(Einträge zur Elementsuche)

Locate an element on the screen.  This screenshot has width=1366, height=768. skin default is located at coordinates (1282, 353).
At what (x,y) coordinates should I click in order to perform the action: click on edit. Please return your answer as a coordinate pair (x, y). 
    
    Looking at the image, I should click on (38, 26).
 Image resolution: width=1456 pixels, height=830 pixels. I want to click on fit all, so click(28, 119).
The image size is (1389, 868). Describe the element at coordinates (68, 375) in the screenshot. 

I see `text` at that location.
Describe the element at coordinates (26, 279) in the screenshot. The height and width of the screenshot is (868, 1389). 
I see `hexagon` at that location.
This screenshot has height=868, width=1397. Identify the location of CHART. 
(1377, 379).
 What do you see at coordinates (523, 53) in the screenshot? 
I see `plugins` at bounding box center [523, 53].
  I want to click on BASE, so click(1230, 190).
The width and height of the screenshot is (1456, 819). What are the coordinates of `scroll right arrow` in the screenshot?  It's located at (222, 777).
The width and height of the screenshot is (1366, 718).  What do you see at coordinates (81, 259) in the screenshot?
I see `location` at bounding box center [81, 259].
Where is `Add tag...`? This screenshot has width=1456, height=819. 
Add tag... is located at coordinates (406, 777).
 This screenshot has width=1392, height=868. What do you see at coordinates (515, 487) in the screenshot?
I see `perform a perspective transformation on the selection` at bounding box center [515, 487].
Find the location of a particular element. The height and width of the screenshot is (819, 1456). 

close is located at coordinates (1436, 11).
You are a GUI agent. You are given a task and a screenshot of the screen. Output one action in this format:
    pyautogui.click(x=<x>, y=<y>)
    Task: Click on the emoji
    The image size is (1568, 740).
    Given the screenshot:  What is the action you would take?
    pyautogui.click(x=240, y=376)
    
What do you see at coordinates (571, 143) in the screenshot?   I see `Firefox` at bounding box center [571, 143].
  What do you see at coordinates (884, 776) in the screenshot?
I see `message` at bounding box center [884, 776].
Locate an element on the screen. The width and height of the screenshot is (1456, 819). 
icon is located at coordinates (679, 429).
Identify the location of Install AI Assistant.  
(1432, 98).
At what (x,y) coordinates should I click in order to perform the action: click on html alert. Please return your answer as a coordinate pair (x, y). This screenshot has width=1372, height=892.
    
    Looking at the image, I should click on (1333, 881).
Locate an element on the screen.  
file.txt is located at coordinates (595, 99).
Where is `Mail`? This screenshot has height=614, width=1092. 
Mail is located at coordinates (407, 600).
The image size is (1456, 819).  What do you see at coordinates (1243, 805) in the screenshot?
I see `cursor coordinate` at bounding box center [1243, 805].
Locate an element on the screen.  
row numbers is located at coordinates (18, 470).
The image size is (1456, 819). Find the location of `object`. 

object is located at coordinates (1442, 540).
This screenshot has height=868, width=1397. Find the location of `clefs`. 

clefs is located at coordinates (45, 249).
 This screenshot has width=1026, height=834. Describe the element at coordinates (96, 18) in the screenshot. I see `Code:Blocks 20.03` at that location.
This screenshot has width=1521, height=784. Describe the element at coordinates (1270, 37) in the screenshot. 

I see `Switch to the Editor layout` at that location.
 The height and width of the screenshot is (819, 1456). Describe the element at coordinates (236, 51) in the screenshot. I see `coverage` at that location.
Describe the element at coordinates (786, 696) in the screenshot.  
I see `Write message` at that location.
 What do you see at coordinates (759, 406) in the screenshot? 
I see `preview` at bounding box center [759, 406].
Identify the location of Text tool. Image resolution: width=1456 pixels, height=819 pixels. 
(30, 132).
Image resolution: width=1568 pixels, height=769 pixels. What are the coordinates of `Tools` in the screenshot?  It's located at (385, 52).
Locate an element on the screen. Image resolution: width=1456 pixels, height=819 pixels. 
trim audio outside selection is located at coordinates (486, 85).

Zu erledigende Aufgabe:
Geben Sie die Einträge wortgetreu wieder, beginnend mit der Zeile, die „Image resolution: width=1568“ enthält, und endend mit dem letzten Eintrag.

Ergebnis der Übung:
Image resolution: width=1568 pixels, height=769 pixels. What are the coordinates of `Tools` in the screenshot?  It's located at (385, 52).
Locate an element on the screen. Image resolution: width=1456 pixels, height=819 pixels. 
trim audio outside selection is located at coordinates (486, 85).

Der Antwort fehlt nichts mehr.